### [Items]
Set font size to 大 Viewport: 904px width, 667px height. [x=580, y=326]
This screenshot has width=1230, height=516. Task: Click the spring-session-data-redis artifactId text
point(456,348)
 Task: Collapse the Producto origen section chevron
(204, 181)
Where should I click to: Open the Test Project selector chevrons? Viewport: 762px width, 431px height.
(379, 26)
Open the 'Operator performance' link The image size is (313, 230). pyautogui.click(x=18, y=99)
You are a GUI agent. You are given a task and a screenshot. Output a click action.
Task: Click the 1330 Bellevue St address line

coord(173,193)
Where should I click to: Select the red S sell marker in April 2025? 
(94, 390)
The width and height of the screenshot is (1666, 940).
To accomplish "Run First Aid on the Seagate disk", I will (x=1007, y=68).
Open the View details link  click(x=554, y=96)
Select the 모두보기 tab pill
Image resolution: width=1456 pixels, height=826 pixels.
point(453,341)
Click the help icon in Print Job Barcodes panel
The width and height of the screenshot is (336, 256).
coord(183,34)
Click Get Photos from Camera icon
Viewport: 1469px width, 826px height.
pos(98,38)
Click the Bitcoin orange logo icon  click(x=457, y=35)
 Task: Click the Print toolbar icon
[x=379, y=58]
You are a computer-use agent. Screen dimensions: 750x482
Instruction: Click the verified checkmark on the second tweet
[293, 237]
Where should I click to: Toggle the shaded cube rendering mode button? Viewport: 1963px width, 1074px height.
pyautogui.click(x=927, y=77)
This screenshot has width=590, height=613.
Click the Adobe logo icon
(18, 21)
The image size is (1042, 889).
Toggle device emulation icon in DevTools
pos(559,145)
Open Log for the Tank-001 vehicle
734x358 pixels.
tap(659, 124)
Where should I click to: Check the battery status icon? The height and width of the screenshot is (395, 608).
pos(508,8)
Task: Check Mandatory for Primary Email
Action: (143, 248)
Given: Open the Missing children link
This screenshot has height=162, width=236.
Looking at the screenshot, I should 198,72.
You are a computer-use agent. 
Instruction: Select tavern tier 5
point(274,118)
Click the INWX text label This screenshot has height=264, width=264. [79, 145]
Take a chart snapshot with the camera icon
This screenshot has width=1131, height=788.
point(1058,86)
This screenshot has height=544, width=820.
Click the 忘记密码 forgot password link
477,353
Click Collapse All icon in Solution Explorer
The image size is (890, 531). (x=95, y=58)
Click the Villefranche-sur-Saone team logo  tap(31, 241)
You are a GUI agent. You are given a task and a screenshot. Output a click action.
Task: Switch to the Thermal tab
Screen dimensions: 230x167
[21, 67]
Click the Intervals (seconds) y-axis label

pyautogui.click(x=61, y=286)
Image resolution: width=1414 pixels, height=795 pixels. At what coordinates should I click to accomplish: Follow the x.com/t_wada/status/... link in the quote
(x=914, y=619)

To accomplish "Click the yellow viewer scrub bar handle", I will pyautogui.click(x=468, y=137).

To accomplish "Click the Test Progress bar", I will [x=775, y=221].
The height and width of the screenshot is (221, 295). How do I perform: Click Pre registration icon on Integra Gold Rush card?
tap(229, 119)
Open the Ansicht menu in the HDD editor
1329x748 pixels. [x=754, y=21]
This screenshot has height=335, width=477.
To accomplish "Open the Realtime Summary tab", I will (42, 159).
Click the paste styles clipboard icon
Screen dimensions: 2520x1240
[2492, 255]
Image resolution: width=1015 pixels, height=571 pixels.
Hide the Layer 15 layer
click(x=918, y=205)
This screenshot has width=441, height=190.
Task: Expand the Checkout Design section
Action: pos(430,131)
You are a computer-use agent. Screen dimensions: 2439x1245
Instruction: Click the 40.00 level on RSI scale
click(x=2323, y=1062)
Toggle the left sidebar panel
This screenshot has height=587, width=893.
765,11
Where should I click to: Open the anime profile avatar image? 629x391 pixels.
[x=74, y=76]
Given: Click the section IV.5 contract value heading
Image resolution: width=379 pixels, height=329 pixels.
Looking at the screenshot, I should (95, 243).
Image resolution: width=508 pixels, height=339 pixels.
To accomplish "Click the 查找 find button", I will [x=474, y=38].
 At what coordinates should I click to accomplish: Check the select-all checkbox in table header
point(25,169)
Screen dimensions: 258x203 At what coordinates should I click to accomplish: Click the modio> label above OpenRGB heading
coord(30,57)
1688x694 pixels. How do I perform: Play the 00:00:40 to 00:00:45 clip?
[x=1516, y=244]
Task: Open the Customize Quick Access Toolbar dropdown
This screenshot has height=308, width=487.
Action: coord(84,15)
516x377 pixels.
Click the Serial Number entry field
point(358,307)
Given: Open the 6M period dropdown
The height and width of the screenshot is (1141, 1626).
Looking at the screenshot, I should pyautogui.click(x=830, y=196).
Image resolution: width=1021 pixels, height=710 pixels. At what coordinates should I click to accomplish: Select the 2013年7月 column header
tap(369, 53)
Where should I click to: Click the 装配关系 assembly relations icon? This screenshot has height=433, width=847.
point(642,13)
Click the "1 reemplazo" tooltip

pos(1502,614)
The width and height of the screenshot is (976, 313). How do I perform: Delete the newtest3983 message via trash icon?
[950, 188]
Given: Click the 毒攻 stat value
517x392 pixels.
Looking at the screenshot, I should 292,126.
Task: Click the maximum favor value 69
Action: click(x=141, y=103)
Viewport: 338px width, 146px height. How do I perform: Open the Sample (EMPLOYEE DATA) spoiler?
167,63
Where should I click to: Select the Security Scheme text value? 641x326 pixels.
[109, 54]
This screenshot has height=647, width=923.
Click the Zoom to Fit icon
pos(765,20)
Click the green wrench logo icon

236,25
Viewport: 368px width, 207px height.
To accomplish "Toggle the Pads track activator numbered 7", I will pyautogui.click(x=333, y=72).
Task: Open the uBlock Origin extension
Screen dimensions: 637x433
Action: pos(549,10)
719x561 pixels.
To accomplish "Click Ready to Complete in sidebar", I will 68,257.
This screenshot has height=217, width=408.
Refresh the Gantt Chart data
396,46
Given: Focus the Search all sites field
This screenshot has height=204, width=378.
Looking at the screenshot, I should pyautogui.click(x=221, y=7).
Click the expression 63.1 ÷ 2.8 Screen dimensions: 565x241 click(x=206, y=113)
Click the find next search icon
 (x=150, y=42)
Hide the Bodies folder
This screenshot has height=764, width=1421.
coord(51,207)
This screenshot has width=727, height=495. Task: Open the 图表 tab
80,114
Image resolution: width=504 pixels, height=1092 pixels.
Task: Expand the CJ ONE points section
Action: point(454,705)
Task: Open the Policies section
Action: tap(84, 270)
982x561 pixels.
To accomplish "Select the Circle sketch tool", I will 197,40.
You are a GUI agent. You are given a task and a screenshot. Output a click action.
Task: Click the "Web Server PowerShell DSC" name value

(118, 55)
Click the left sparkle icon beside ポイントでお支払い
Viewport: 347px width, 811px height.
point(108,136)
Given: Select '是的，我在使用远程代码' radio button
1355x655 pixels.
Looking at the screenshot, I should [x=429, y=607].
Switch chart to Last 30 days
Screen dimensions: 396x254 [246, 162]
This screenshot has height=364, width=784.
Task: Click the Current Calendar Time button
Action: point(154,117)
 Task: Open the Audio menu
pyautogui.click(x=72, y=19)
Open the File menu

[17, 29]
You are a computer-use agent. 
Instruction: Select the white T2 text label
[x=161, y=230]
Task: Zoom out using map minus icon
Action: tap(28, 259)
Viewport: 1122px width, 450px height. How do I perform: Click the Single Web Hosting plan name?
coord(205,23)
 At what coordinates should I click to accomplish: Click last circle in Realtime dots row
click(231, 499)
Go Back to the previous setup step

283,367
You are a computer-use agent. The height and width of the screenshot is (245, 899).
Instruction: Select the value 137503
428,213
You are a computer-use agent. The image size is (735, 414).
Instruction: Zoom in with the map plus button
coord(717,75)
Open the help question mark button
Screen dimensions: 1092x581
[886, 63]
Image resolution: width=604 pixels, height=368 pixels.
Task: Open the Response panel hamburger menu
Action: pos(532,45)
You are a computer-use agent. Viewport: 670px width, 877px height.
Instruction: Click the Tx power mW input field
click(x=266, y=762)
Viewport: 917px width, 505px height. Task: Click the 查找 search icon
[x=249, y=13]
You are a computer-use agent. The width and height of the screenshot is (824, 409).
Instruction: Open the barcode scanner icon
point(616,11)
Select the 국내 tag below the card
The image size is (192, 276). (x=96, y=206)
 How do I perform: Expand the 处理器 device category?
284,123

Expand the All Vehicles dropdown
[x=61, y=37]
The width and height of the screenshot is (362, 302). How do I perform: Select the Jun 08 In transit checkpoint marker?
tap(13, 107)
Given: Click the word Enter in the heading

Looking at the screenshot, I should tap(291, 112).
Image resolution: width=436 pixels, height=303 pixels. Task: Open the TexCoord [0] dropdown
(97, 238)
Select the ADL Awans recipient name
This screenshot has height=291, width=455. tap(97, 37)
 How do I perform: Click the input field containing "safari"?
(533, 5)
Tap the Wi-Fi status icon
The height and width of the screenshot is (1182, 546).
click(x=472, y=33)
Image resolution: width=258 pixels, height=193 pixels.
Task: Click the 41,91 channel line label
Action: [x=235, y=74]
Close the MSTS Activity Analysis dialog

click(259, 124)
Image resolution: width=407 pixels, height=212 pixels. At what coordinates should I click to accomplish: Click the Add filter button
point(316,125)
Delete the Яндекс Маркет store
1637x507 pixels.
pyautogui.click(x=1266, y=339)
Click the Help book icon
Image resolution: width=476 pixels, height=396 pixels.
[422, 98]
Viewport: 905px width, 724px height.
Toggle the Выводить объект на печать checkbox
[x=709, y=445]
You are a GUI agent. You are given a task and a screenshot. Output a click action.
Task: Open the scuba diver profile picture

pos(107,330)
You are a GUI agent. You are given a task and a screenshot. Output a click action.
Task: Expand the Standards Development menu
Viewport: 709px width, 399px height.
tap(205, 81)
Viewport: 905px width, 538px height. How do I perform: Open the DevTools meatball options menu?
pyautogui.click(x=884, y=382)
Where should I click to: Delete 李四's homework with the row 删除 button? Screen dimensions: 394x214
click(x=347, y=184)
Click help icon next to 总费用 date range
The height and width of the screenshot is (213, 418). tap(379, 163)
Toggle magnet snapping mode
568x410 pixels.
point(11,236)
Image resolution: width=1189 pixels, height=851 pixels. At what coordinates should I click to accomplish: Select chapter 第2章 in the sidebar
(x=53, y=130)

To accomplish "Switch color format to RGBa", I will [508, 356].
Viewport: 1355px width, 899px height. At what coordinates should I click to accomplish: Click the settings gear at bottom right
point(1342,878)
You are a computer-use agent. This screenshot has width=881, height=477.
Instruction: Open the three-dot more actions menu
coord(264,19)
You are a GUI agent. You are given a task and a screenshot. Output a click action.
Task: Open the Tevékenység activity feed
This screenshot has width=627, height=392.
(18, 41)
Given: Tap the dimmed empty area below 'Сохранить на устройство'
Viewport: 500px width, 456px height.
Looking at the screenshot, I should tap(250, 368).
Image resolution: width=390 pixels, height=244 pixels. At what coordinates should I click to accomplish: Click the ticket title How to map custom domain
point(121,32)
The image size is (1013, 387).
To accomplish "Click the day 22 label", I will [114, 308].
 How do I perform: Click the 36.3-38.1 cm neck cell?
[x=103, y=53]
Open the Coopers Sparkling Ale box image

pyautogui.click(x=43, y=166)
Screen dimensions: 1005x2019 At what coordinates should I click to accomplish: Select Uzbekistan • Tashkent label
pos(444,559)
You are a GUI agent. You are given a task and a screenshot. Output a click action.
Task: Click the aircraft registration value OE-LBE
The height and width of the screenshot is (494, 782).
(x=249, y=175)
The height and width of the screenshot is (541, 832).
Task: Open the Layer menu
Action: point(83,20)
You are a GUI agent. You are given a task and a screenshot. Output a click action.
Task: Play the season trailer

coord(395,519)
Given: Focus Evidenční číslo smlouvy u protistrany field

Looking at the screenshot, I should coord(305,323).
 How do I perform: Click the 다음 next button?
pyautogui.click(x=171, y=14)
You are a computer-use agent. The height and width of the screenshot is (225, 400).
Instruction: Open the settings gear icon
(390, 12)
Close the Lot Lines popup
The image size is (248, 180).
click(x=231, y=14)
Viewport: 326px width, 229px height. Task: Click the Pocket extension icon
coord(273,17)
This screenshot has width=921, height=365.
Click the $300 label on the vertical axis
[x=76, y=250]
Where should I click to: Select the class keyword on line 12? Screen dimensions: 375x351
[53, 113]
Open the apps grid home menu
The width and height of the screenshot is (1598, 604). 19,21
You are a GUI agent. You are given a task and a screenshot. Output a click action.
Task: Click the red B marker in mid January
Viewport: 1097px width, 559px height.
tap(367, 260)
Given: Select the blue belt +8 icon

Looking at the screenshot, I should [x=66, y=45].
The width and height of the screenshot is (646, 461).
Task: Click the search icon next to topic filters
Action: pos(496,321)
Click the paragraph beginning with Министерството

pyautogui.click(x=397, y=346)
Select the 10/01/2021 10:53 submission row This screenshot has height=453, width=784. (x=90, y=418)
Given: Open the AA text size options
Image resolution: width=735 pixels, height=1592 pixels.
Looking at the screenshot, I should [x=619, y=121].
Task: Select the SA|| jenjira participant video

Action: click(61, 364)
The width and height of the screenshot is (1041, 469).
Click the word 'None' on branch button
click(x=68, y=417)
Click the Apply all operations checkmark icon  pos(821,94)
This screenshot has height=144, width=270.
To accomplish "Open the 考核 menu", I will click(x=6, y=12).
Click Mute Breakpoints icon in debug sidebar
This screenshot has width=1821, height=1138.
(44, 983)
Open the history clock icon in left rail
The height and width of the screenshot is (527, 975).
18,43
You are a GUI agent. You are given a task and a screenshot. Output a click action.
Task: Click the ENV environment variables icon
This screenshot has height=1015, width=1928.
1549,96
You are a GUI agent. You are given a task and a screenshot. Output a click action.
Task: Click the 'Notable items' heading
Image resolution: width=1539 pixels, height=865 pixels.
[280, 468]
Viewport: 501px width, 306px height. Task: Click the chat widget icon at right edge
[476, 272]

### [Required work]
Return the section of the items that opens with the line containing "How do I perform: Click the 36.3-38.1" and closes with the line containing "pyautogui.click(x=171, y=14)", copying those lines exactly as they appear.

### [Task output]
 How do I perform: Click the 36.3-38.1 cm neck cell?
[x=103, y=53]
Open the Coopers Sparkling Ale box image

pyautogui.click(x=43, y=166)
Screen dimensions: 1005x2019 At what coordinates should I click to accomplish: Select Uzbekistan • Tashkent label
pos(444,559)
You are a GUI agent. You are given a task and a screenshot. Output a click action.
Task: Click the aircraft registration value OE-LBE
The height and width of the screenshot is (494, 782).
(x=249, y=175)
The height and width of the screenshot is (541, 832).
Task: Open the Layer menu
Action: point(83,20)
You are a GUI agent. You are given a task and a screenshot. Output a click action.
Task: Play the season trailer

coord(395,519)
Given: Focus Evidenční číslo smlouvy u protistrany field

Looking at the screenshot, I should coord(305,323).
 How do I perform: Click the 다음 next button?
pyautogui.click(x=171, y=14)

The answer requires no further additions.